Oui, oui. C’était explicite. Nous en parlions, en y croyant d’ailleurs, lui comme moi. Je ne pense pas qu’on se soit fourvoyés. Car, en fait, qu’est-ce qui se passe aujourd’hui ? Les alliances se font sur une base tribale, puisque chacun a derrière lui sa tribu, ou son ethnie, ou sa communauté. Et, c’est cette communauté qu’on met en commun. C’est un peu cela que nous avions voulu faire, mais sans être tribalistes… Oui, oui, c’est de l’opportunisme politique, mais, on se disait pourquoi pas si ça peut aider quelqu’un à devenir ce qu’il souhaite être, si ça peut servir son ambition.
Mais, malheureusement, quelque part rue Boussengo, la mise à mort de votre relation est prononcée, et c’est le verdict du « béto na béto », et il est dur…
Oui, il est très dur.
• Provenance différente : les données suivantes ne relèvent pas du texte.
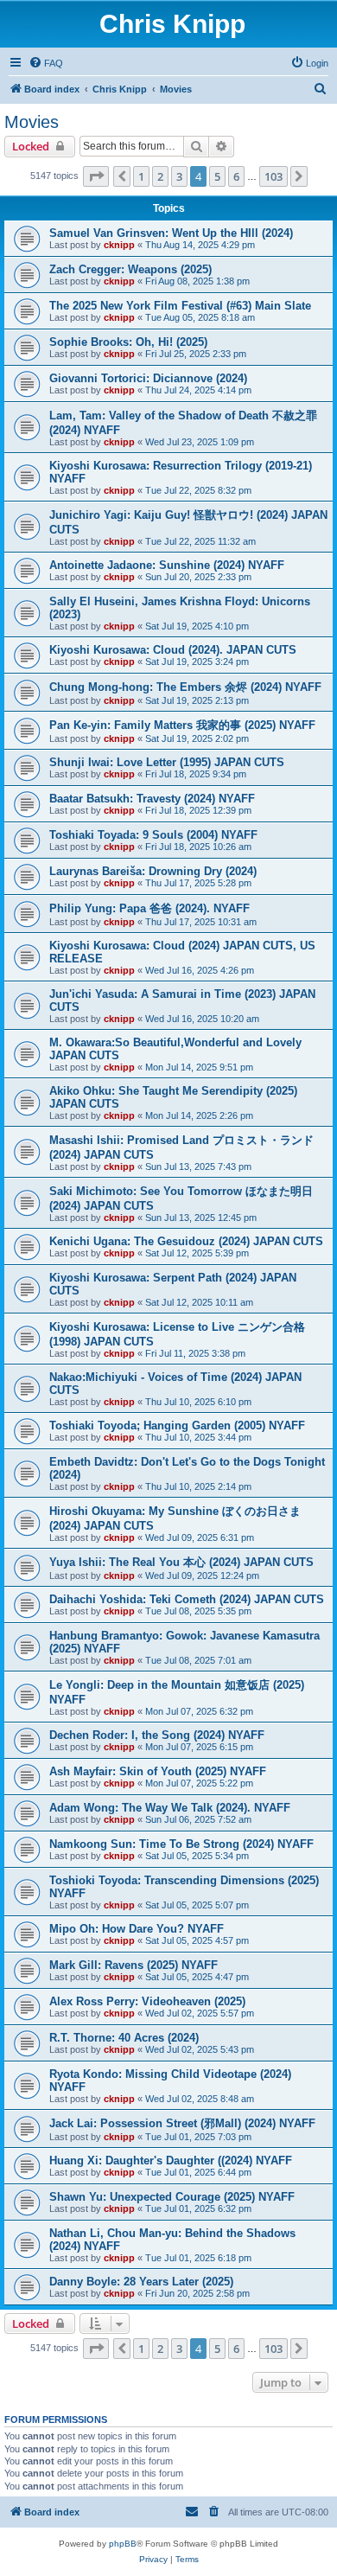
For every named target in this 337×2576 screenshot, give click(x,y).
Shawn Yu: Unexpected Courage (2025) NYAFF (172, 2196)
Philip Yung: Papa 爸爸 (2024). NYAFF (149, 908)
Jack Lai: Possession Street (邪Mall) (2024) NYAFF (182, 2123)
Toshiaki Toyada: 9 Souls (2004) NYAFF (153, 834)
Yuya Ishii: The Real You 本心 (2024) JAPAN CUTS (181, 1562)
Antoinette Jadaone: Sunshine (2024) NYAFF (166, 565)
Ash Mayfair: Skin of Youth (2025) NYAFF (157, 1771)
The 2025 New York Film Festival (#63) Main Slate (180, 305)
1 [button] (141, 176)
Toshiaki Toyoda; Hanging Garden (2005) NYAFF (177, 1425)
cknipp (119, 245)
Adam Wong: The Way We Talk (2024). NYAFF (169, 1807)
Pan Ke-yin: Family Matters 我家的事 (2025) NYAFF (182, 725)
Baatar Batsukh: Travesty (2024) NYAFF (152, 798)
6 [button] (236, 176)
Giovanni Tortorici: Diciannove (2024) (148, 378)
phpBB (123, 2543)
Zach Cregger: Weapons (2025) (130, 269)
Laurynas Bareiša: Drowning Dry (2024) (153, 871)
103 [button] (273, 176)
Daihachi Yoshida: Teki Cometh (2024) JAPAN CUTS (186, 1599)
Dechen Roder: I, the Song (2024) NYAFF (156, 1735)
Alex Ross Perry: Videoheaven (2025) (147, 2001)
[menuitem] (46, 63)
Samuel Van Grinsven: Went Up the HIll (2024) (171, 233)
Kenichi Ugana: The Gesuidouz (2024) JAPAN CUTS (186, 1241)
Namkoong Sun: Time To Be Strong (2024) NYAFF (181, 1844)
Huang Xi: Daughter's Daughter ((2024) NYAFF (170, 2160)
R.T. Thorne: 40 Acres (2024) (124, 2037)
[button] (96, 176)
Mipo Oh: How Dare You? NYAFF (136, 1928)
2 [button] (160, 176)
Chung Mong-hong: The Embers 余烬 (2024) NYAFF (185, 687)
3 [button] (179, 176)
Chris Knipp (172, 24)
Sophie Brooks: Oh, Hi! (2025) (128, 342)
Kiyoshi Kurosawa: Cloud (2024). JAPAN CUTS (172, 649)
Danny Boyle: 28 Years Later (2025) (141, 2281)
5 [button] (217, 176)
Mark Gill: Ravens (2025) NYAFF (133, 1965)
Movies (31, 121)
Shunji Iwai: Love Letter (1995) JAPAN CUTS (166, 762)
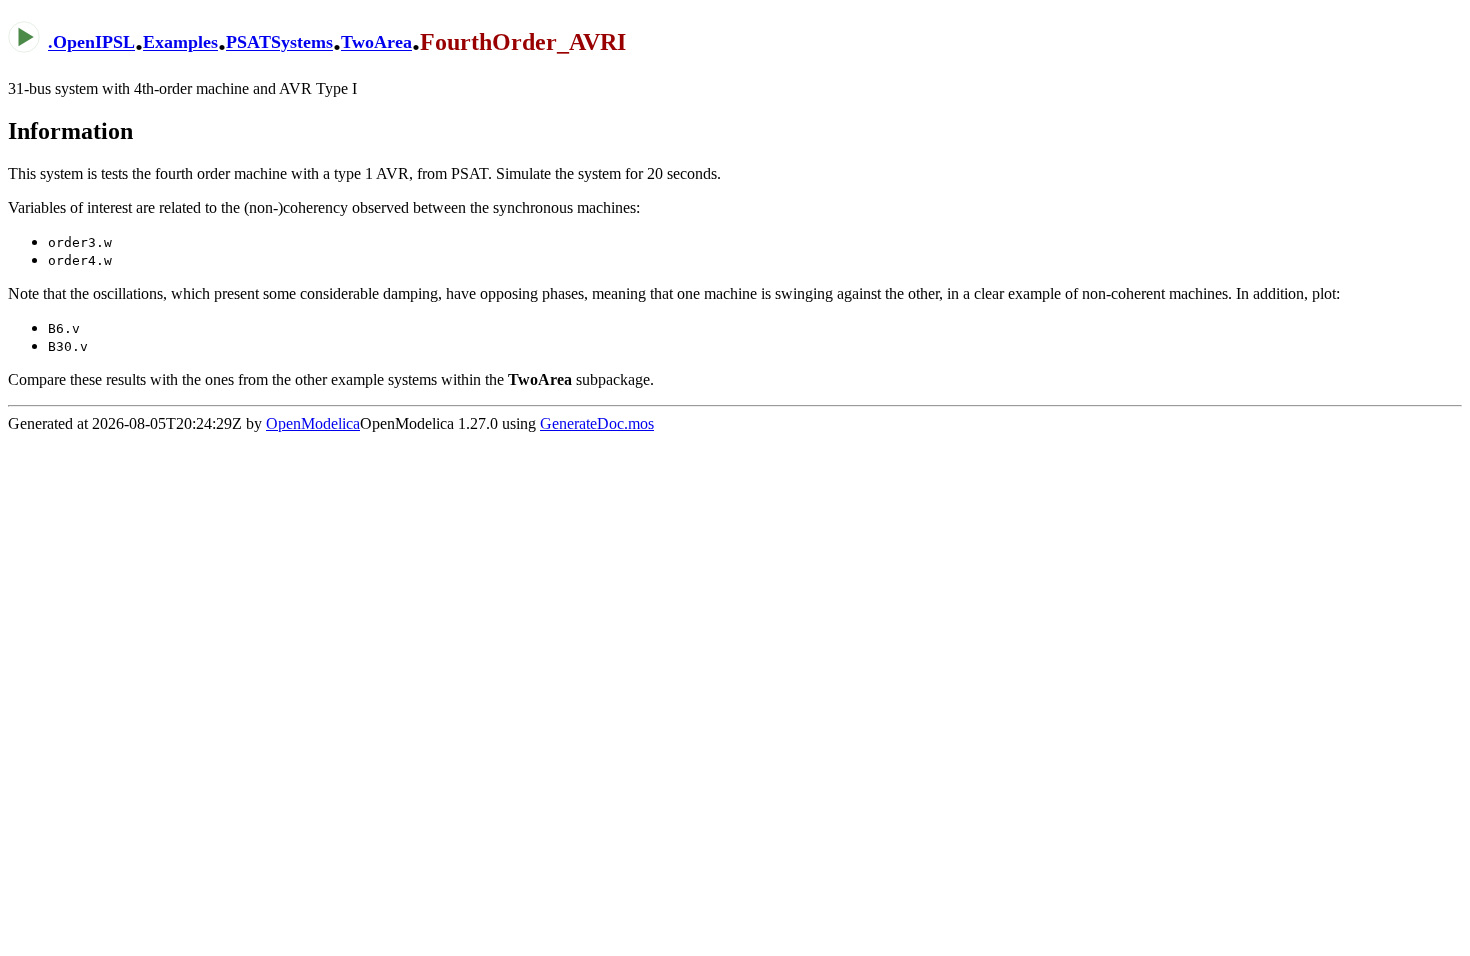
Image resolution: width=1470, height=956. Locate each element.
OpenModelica (313, 423)
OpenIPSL (94, 43)
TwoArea (376, 43)
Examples (180, 43)
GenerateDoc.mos (597, 423)
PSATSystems (279, 43)
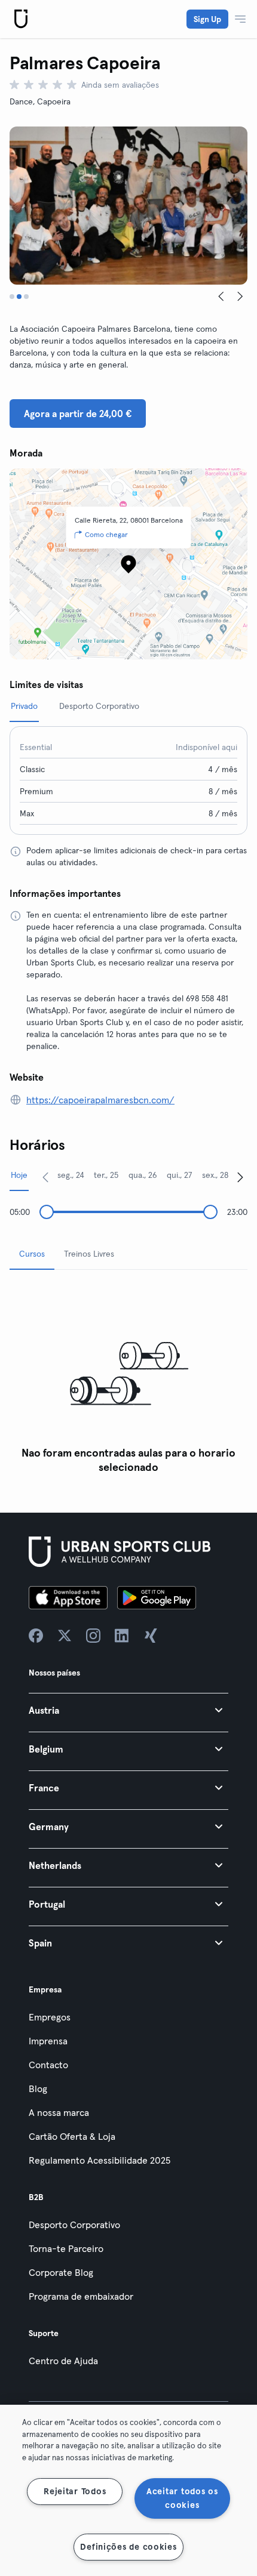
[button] (128, 1710)
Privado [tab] (24, 706)
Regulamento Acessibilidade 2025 (99, 2160)
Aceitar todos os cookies (182, 2498)
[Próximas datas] (240, 1176)
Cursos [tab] (32, 1253)
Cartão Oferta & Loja (72, 2136)
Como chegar (106, 534)
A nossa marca (59, 2112)
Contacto (48, 2065)
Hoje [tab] (19, 1175)
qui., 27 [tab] (179, 1175)
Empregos (50, 2017)
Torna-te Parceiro (66, 2248)
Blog (38, 2088)
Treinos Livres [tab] (89, 1253)
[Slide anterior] (221, 296)
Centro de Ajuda (63, 2361)
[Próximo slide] (240, 296)
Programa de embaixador (81, 2296)
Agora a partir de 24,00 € (77, 413)
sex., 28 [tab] (215, 1175)
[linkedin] (122, 1635)
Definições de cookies (128, 2546)
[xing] (150, 1635)
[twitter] (64, 1635)
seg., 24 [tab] (70, 1175)
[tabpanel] (128, 1379)
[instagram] (93, 1635)
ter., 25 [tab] (106, 1175)
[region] (128, 2490)
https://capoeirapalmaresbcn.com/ (100, 1100)
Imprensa (48, 2041)
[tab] (12, 296)
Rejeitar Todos (75, 2491)
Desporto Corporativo (74, 2225)
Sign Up (207, 19)
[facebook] (36, 1635)
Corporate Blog (61, 2272)
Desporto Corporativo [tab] (99, 706)
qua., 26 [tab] (142, 1175)
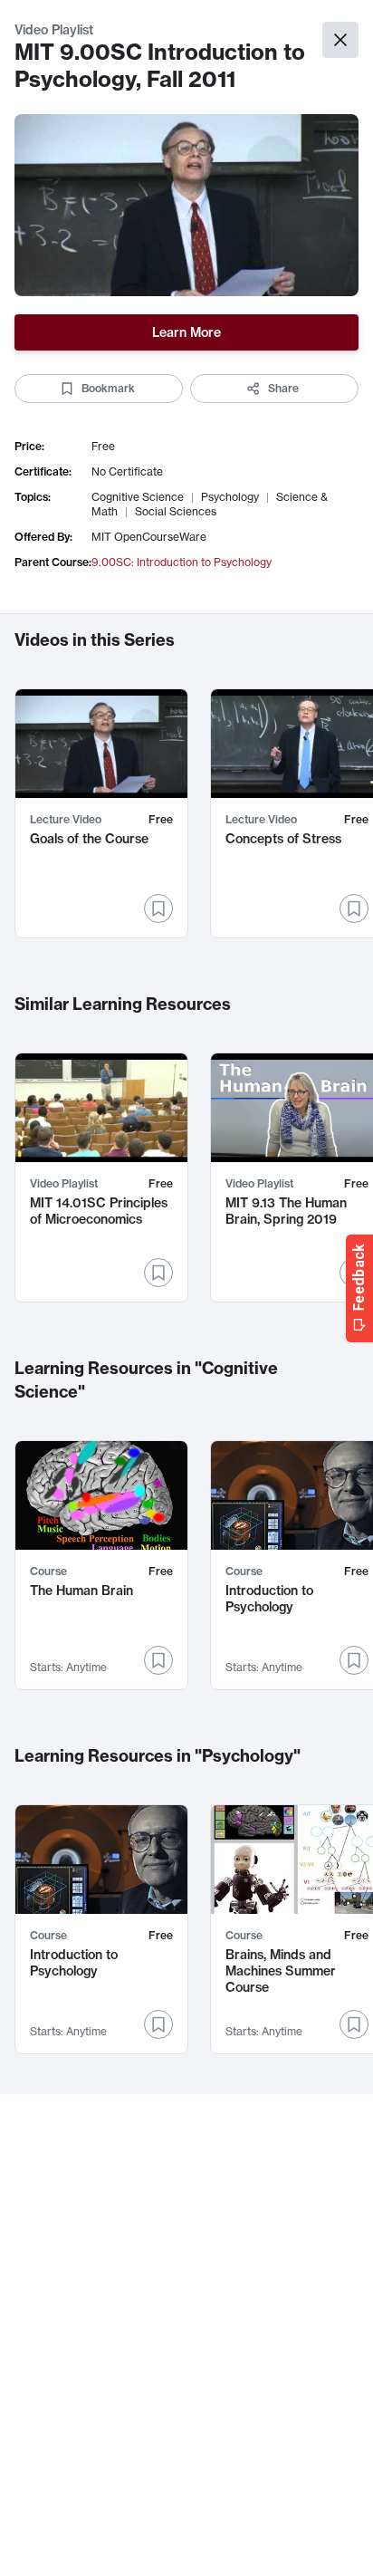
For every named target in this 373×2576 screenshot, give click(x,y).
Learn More (186, 332)
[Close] (340, 40)
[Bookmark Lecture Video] (158, 908)
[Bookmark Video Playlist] (158, 1272)
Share (283, 388)
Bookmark (108, 388)
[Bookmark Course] (158, 1660)
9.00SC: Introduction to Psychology (181, 562)
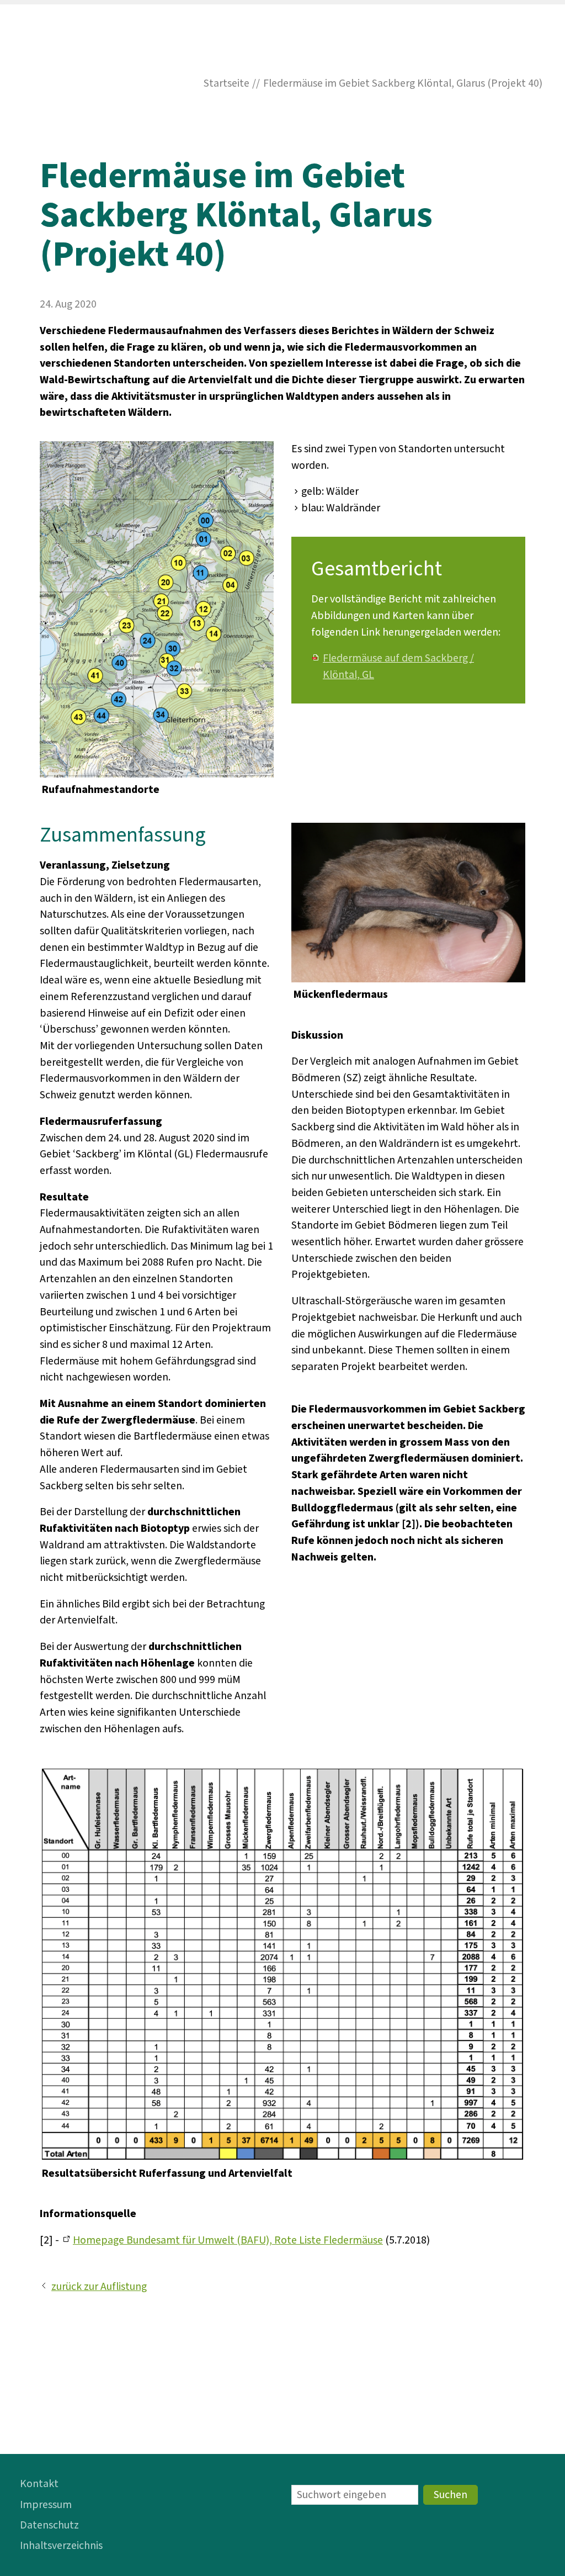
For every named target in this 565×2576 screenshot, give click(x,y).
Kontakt (39, 2484)
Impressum (46, 2504)
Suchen (450, 2495)
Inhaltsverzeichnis (61, 2545)
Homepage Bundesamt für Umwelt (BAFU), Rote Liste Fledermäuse (228, 2240)
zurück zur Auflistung (99, 2286)
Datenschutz (49, 2525)
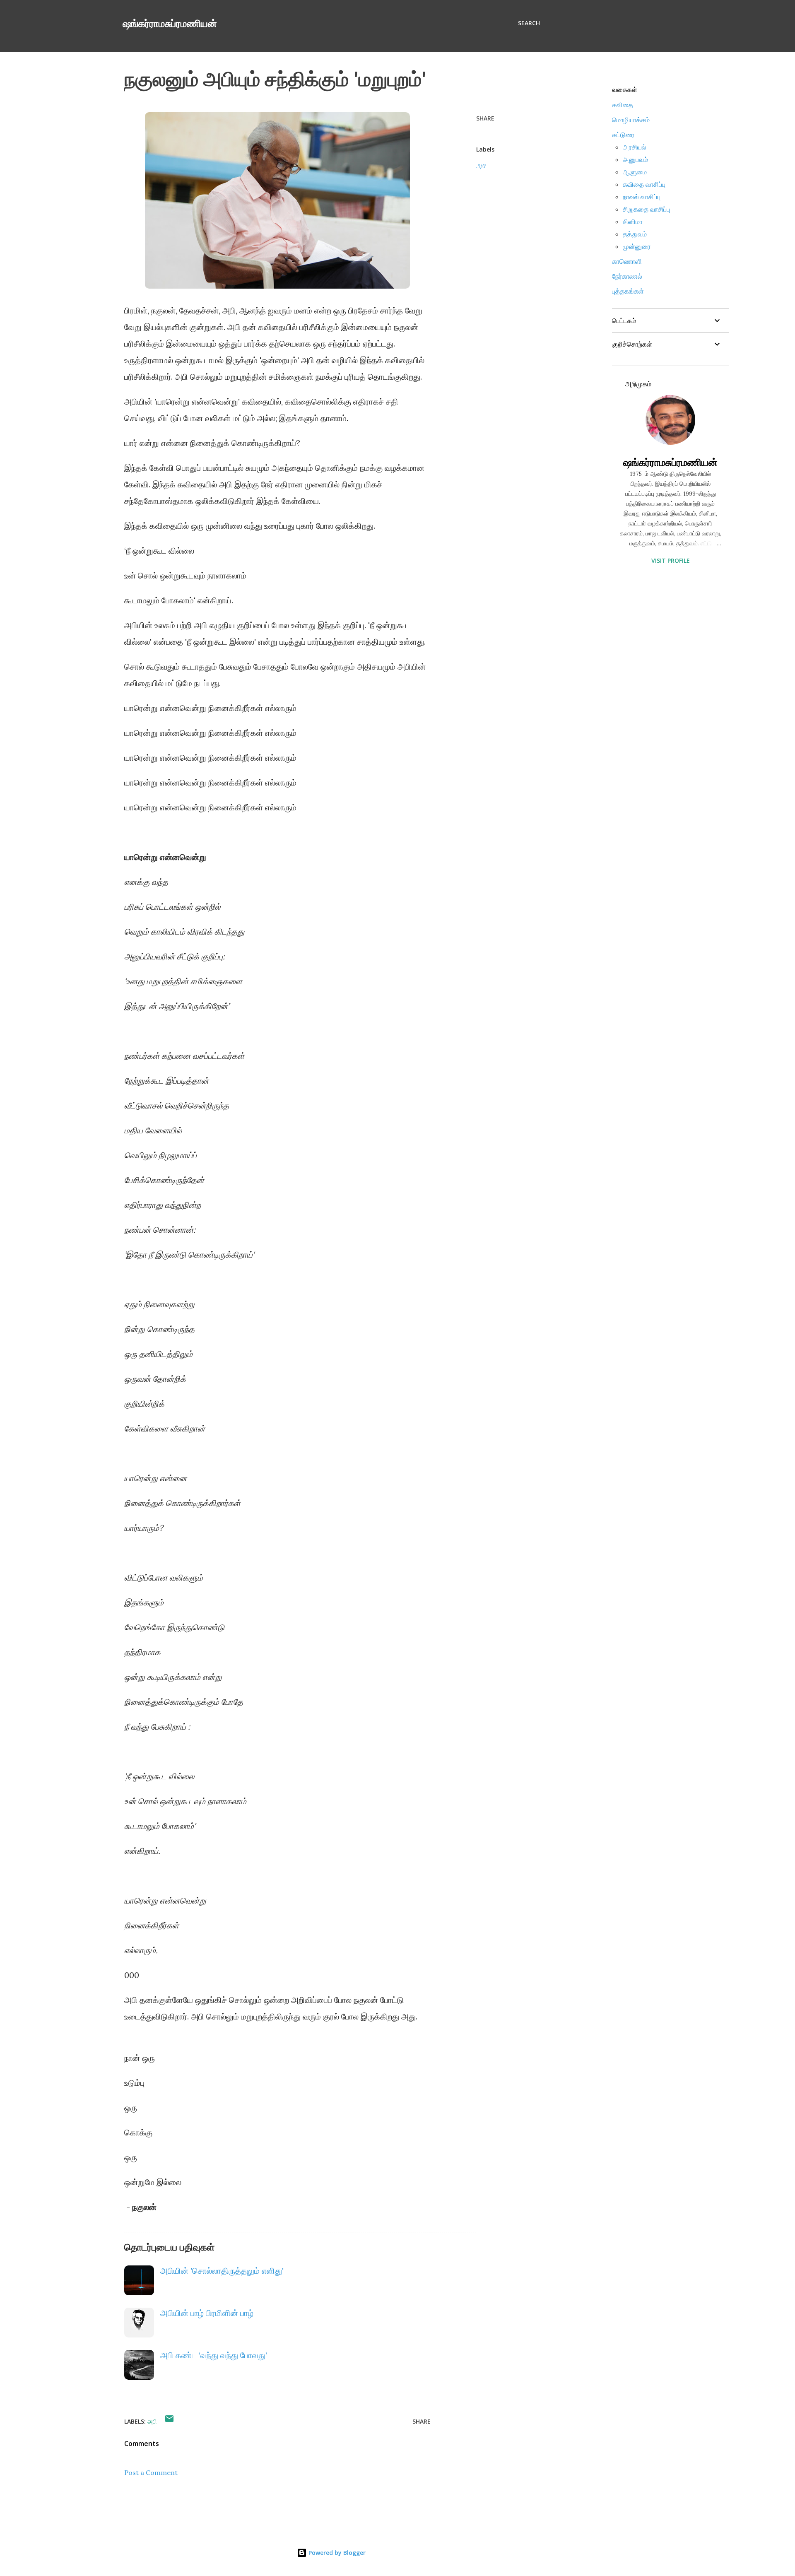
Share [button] (485, 118)
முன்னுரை (636, 246)
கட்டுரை (623, 134)
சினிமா (633, 221)
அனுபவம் (635, 159)
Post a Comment (151, 2472)
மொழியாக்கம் (631, 120)
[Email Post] (169, 2421)
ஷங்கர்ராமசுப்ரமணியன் (170, 23)
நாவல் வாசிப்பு (641, 197)
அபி (480, 166)
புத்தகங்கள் (628, 291)
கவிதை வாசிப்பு (644, 184)
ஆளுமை (635, 172)
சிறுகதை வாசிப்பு (646, 209)
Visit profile (670, 560)
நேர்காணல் (627, 276)
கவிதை (622, 105)
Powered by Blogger (336, 2553)
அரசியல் (634, 147)
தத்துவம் (635, 234)
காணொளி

Il l’a été pour moi, mais je crois qu’il l’a été encore plus pour Matsokota, parce que l’état d’effondrement dans lequel je l’ai trouvé est quelque chose que je n’oublierai pas. C’est ce qui montre aussi qu’il n’était pas tribaliste, parce qu’il n’en aurait pas souffert comme il a souffert. Il en a souffert doublement parce que, quelque part, c’était un écueil de plus à ses ambitions, et puis il constatait qu’on était sans pitié avec lui. Son intimité, ses sentiments ne comptaient pas aux yeux de la tribu. S’il voulait faire une carrière politique, il fallait qu’il mette entre parenthèses ses amours, son intimité. Cela montre bien la solitude des hommes politiques. Ce ne sont pas des hommes libres, surtout chez nous.
Ce qui est étonnant, c’est que cela vous arrive en France, dans un univers rationnel et tout à fait différent. Cela vous serait-il arrivé à Brazzaville, en plein Bacongo, cela aurait sans doute eu un autre éclairage, mais en France, loin des oncles et du clan fondamental
Là-bas, tout le monde n’est-il pas un peu métissé ?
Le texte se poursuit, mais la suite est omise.